> Dataset content:
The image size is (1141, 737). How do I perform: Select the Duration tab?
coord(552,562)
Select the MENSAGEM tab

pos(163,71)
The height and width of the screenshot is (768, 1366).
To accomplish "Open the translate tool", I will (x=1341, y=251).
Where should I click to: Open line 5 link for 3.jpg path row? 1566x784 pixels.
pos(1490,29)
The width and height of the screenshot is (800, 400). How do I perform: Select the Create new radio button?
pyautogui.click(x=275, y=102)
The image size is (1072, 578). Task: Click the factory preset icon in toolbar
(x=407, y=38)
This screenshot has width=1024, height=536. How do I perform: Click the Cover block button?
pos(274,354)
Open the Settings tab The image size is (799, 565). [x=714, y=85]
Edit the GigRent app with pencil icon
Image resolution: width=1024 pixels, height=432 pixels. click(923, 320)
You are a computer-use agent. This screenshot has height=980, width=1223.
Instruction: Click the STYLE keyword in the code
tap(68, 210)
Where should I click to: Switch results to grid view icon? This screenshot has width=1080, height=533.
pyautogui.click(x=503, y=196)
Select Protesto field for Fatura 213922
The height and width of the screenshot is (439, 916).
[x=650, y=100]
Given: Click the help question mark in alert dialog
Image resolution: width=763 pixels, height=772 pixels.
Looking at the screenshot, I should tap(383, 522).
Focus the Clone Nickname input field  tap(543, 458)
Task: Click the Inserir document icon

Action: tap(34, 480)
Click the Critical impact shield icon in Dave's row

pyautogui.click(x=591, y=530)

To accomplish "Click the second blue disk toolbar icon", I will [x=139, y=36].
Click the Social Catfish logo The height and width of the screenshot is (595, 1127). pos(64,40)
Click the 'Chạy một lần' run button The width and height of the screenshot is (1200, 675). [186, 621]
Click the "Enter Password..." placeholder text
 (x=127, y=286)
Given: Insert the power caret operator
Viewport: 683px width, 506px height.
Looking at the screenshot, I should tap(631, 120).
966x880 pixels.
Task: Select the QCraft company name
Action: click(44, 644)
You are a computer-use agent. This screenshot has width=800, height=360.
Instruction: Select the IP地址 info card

> Aim of the exercise:
Set down each line exactly as it appears, starting at the top of the data and ending at the line containing "Click the Social", and include no other lines.

> Problem solution:
The image size is (1141, 737). How do I perform: Select the Duration tab?
coord(552,562)
Select the MENSAGEM tab

pos(163,71)
The height and width of the screenshot is (768, 1366).
To accomplish "Open the translate tool", I will (x=1341, y=251).
Where should I click to: Open line 5 link for 3.jpg path row? 1566x784 pixels.
pos(1490,29)
The width and height of the screenshot is (800, 400). How do I perform: Select the Create new radio button?
pyautogui.click(x=275, y=102)
The image size is (1072, 578). Task: Click the factory preset icon in toolbar
(x=407, y=38)
This screenshot has width=1024, height=536. How do I perform: Click the Cover block button?
pos(274,354)
Open the Settings tab The image size is (799, 565). [x=714, y=85]
Edit the GigRent app with pencil icon
Image resolution: width=1024 pixels, height=432 pixels. click(923, 320)
You are a computer-use agent. This screenshot has height=980, width=1223.
Instruction: Click the STYLE keyword in the code
tap(68, 210)
Where should I click to: Switch results to grid view icon? This screenshot has width=1080, height=533.
pyautogui.click(x=503, y=196)
Select Protesto field for Fatura 213922
The height and width of the screenshot is (439, 916).
[x=650, y=100]
Given: Click the help question mark in alert dialog
Image resolution: width=763 pixels, height=772 pixels.
Looking at the screenshot, I should tap(383, 522).
Focus the Clone Nickname input field  tap(543, 458)
Task: Click the Inserir document icon

Action: tap(34, 480)
Click the Critical impact shield icon in Dave's row

pyautogui.click(x=591, y=530)

To accomplish "Click the second blue disk toolbar icon", I will [x=139, y=36].
Click the Social Catfish logo The height and width of the screenshot is (595, 1127). pos(64,40)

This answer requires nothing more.